Down to the last line, output the records below exactly.

# RECORDS
------------

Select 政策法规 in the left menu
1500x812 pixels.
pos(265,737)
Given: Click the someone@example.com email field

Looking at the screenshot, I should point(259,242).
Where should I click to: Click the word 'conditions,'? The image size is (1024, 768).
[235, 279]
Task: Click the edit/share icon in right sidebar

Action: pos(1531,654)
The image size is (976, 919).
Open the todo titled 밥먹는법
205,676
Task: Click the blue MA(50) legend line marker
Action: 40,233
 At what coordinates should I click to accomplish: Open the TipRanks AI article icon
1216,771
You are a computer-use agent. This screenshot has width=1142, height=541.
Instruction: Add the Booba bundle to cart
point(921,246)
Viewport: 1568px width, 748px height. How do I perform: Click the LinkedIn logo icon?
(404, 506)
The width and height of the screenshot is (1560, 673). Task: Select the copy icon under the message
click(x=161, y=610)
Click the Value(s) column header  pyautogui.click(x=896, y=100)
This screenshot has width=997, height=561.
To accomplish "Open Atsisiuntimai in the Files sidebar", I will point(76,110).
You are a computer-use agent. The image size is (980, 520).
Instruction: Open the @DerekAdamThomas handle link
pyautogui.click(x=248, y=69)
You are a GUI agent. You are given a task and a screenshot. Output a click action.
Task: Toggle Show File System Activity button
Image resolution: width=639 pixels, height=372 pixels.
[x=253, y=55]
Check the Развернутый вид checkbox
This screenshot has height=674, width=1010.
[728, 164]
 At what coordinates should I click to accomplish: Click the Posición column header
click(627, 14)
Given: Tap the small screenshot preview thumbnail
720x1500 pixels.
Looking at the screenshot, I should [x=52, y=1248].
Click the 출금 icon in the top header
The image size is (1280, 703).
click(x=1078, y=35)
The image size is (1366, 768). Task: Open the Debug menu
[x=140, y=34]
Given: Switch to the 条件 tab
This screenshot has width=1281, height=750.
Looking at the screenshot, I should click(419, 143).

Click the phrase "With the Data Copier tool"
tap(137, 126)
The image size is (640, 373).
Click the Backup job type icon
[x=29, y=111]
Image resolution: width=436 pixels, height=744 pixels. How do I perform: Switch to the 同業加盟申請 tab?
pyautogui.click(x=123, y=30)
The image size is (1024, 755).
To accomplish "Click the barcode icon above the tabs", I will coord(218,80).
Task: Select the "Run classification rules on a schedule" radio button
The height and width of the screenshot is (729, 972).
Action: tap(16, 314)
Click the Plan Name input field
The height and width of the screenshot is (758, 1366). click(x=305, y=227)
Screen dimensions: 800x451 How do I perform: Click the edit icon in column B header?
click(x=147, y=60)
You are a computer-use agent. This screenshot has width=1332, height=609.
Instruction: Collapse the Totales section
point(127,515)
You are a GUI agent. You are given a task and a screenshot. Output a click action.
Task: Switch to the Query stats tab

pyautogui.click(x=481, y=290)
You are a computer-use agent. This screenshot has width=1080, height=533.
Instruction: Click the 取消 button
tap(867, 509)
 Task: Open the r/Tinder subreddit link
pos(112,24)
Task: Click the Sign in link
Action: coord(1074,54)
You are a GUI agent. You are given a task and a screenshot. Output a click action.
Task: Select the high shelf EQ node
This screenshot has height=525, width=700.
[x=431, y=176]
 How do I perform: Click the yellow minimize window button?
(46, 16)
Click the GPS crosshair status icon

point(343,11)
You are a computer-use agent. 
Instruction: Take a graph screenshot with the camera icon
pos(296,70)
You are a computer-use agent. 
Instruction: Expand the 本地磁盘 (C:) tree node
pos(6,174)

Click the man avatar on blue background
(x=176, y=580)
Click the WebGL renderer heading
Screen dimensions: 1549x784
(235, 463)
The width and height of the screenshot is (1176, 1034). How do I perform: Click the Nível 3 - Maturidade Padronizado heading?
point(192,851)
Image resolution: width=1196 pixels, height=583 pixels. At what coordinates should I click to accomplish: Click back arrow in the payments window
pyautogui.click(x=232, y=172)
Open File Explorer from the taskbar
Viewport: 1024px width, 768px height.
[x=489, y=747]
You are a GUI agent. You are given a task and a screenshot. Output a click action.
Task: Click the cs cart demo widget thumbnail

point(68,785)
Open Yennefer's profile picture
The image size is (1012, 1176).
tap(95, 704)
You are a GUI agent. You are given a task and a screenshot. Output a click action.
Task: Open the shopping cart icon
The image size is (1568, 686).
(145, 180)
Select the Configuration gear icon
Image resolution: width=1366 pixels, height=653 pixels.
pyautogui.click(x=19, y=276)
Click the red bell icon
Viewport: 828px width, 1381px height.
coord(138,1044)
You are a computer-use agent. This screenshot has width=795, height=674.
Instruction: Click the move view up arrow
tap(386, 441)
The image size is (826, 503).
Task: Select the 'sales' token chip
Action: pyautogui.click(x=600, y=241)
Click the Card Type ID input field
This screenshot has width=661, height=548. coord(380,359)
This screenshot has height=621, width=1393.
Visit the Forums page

------------

# RESPONSE TO THIS EXERCISE
Select 政策法规 in the left menu
1500x812 pixels.
pos(265,737)
Given: Click the someone@example.com email field

Looking at the screenshot, I should point(259,242).
Where should I click to: Click the word 'conditions,'? The image size is (1024, 768).
[235, 279]
Task: Click the edit/share icon in right sidebar

Action: pos(1531,654)
The image size is (976, 919).
Open the todo titled 밥먹는법
205,676
Task: Click the blue MA(50) legend line marker
Action: 40,233
 At what coordinates should I click to accomplish: Open the TipRanks AI article icon
1216,771
You are a computer-use agent. This screenshot has width=1142, height=541.
Instruction: Add the Booba bundle to cart
point(921,246)
Viewport: 1568px width, 748px height. How do I perform: Click the LinkedIn logo icon?
(404, 506)
The width and height of the screenshot is (1560, 673). Task: Select the copy icon under the message
click(x=161, y=610)
Click the Value(s) column header  pyautogui.click(x=896, y=100)
This screenshot has width=997, height=561.
To accomplish "Open Atsisiuntimai in the Files sidebar", I will point(76,110).
You are a computer-use agent. The image size is (980, 520).
Instruction: Open the @DerekAdamThomas handle link
pyautogui.click(x=248, y=69)
You are a GUI agent. You are given a task and a screenshot. Output a click action.
Task: Toggle Show File System Activity button
Image resolution: width=639 pixels, height=372 pixels.
[x=253, y=55]
Check the Развернутый вид checkbox
This screenshot has height=674, width=1010.
[728, 164]
 At what coordinates should I click to accomplish: Click the Posición column header
click(627, 14)
Given: Tap the small screenshot preview thumbnail
720x1500 pixels.
Looking at the screenshot, I should [x=52, y=1248].
Click the 출금 icon in the top header
The image size is (1280, 703).
click(x=1078, y=35)
The image size is (1366, 768). Task: Open the Debug menu
[x=140, y=34]
Given: Switch to the 条件 tab
This screenshot has width=1281, height=750.
Looking at the screenshot, I should click(419, 143).

Click the phrase "With the Data Copier tool"
tap(137, 126)
The image size is (640, 373).
Click the Backup job type icon
[x=29, y=111]
Image resolution: width=436 pixels, height=744 pixels. How do I perform: Switch to the 同業加盟申請 tab?
pyautogui.click(x=123, y=30)
The image size is (1024, 755).
To accomplish "Click the barcode icon above the tabs", I will coord(218,80).
Task: Select the "Run classification rules on a schedule" radio button
The height and width of the screenshot is (729, 972).
Action: tap(16, 314)
Click the Plan Name input field
The height and width of the screenshot is (758, 1366). click(x=305, y=227)
Screen dimensions: 800x451 How do I perform: Click the edit icon in column B header?
click(x=147, y=60)
You are a computer-use agent. This screenshot has width=1332, height=609.
Instruction: Collapse the Totales section
point(127,515)
You are a GUI agent. You are given a task and a screenshot. Output a click action.
Task: Switch to the Query stats tab

pyautogui.click(x=481, y=290)
You are a computer-use agent. This screenshot has width=1080, height=533.
Instruction: Click the 取消 button
tap(867, 509)
 Task: Open the r/Tinder subreddit link
pos(112,24)
Task: Click the Sign in link
Action: coord(1074,54)
You are a GUI agent. You are given a task and a screenshot. Output a click action.
Task: Select the high shelf EQ node
This screenshot has height=525, width=700.
[x=431, y=176]
 How do I perform: Click the yellow minimize window button?
(46, 16)
Click the GPS crosshair status icon

point(343,11)
You are a computer-use agent. 
Instruction: Take a graph screenshot with the camera icon
pos(296,70)
You are a computer-use agent. 
Instruction: Expand the 本地磁盘 (C:) tree node
pos(6,174)

Click the man avatar on blue background
(x=176, y=580)
Click the WebGL renderer heading
Screen dimensions: 1549x784
(235, 463)
The width and height of the screenshot is (1176, 1034). How do I perform: Click the Nível 3 - Maturidade Padronizado heading?
point(192,851)
Image resolution: width=1196 pixels, height=583 pixels. At what coordinates should I click to accomplish: Click back arrow in the payments window
pyautogui.click(x=232, y=172)
Open File Explorer from the taskbar
Viewport: 1024px width, 768px height.
[x=489, y=747]
You are a GUI agent. You are given a task and a screenshot. Output a click action.
Task: Click the cs cart demo widget thumbnail

point(68,785)
Open Yennefer's profile picture
The image size is (1012, 1176).
tap(95, 704)
You are a GUI agent. You are given a task and a screenshot. Output a click action.
Task: Open the shopping cart icon
The image size is (1568, 686).
(145, 180)
Select the Configuration gear icon
Image resolution: width=1366 pixels, height=653 pixels.
pyautogui.click(x=19, y=276)
Click the red bell icon
Viewport: 828px width, 1381px height.
coord(138,1044)
You are a computer-use agent. This screenshot has width=795, height=674.
Instruction: Click the move view up arrow
tap(386, 441)
The image size is (826, 503).
Task: Select the 'sales' token chip
Action: pyautogui.click(x=600, y=241)
Click the Card Type ID input field
This screenshot has width=661, height=548. coord(380,359)
This screenshot has height=621, width=1393.
Visit the Forums page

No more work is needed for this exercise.